#### APLICA LO LEÍDO
A. Indica si cada afirmación concuerda con el hilo del foro, con sí o no y la cita textual de las palabras que lo deciden: (i) Miraflorino dice que en Paraguay se habla de "el coreano de la esquina"; (ii) DoctorZero cuenta que la Bodega Cam conservaba afiches publicitarios de los años 80; (iii) Lia_01 afirma que estos chinos se encuentran solo en los distritos antiguos.
B. Transcribe sin cambios el hilo del foro desde "Naths, y block, Roberto" hasta "Surco, La Molina.......existan?".

#### FRAGMENTO DE TEXTO
——————

Si, si es La Tarumba.

Muy buenas fotos Lia, se me hace que esa zona en la Av. Jorge Chavez cerca al cruce con Pardo se esta volviendo mas de oficinas.

Me encanto la foto del 'chino de la esquina' :


----------



## Miraflorino

*"el chino de la esquina"*

Vá desapareciendo la típica bodeguita esquinera... en Paraguay es "el coreano de la esquina".... en fín,ya parece una estampa del pasado !!!!...
Lía : Asi es... la señora es Yábar-Dávila,pero no tiene hijos con Fernando... 
Gracias por las fotos de las Casas Gemelas de la General Suárez...me encantan !!!!... 
No sé porque esa zona de la Jorge Chávez y calles aledañas no me llaman tanto la atención como otras zonas miraflorinas... siendo bastanteagradable,pero no me produce mayor interés que si siento por otras zonas. 


roberto_vp said:


> Si, si es La Tarumba.
> 
> Muy buenas fotos Lia, se me hace que esa zona en la Av. Jorge Chavez cerca al cruce con Pardo se esta volviendo mas de oficinas.
> 
> Me encanto la foto del 'chino de la esquina' :


----------



## DoctorZero

Geniales tus fotos Lia!
La Bodega Cam hasta hace poco conservaba afiches publicitarios de los años 70's en sus paredes. Espero que sigan ahí... la última vez que fuí sentí como si el tiempo no hubiera pasado en medio de esas vitrinas de madera e imagenes con productos que ya pasaron a mejor vida.


----------



## Lia_01

*hola y muchas gracias.
Block, me habían dicho que allí estudiaban o ensayaban teatro.
Naths, y block, Roberto dice que es la Tarumba.
"El chino de la esquina", todavía existen, claro que la mayoría ya no son chinos completos porque son los descendientes de los chinos que se han casado con peruanas o peruanos. Estos chinos sólo los encontramos en los distritos antiguos, no creo que San Borja, Surco, La Molina.......existan?
Doctor zero, un día recopilaré fotos de algunos chinos de la esquina, antes que desaparezcan por completo (me refiero a la tienda, no al chino:lol.

——————

#### DATOS EXTRAÍDOS
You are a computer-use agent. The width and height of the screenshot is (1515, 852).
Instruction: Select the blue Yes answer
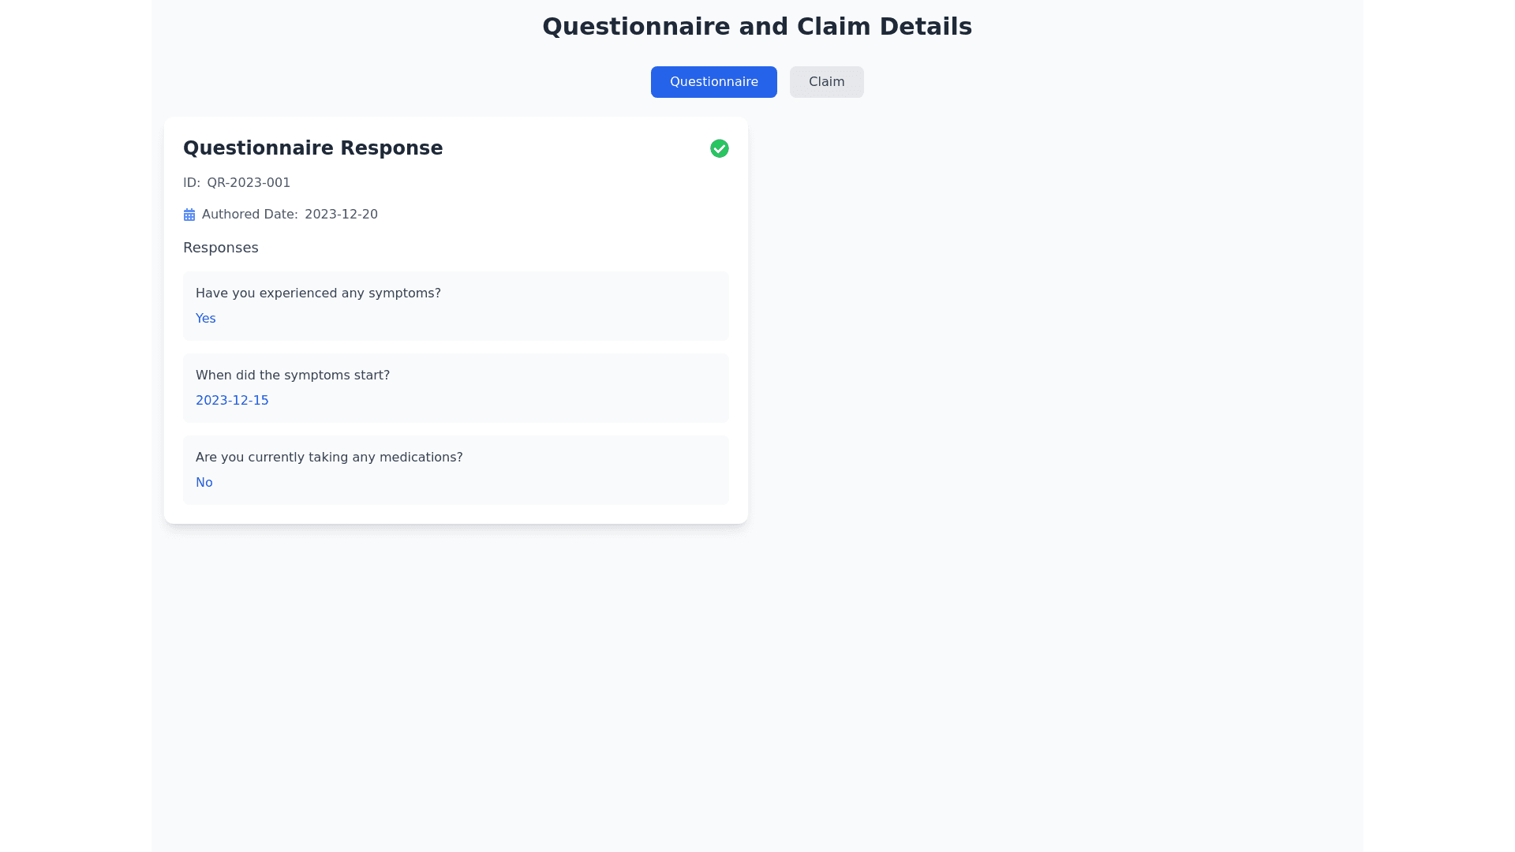(x=205, y=319)
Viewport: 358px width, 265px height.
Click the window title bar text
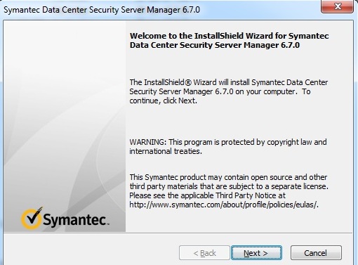coord(102,10)
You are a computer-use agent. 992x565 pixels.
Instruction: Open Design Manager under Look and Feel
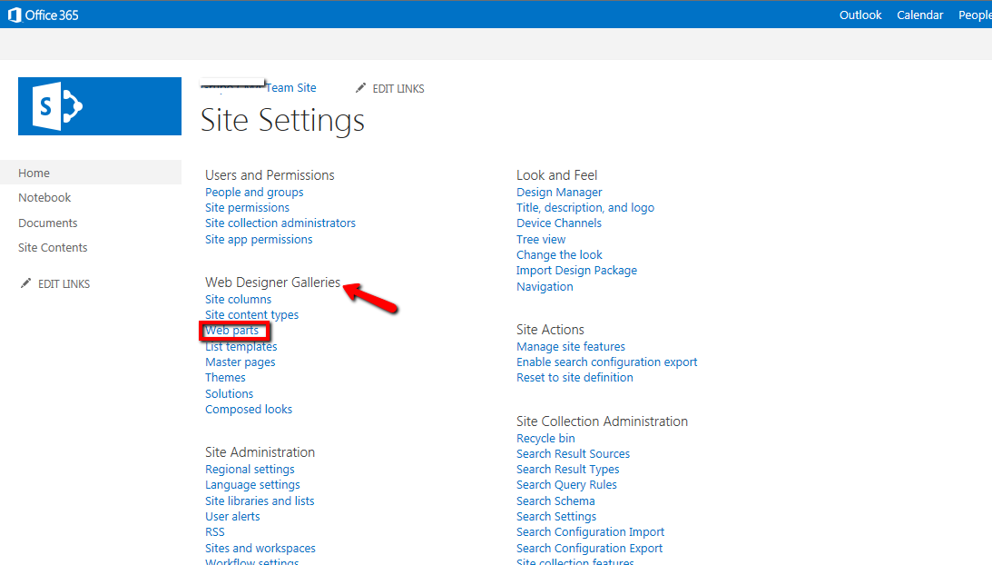[559, 193]

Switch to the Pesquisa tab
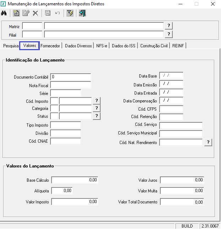pyautogui.click(x=11, y=46)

——————

#### SECCIÓN DE RESPUESTAS
A.
(i) Sí: "en Paraguay es "el coreano de la esquina"".
(ii) No: "conservaba afiches publicitarios de los años 70's en sus paredes".
(iii) Sí: "Estos chinos sólo los encontramos en los distritos antiguos".

B.
Naths, y block, Roberto dice que es la Tarumba.
"El chino de la esquina", todavía existen, claro que la mayoría ya no son chinos completos porque son los descendientes de los chinos que se han casado con peruanas o peruanos. Estos chinos sólo los encontramos en los distritos antiguos, no creo que San Borja, Surco, La Molina.......existan?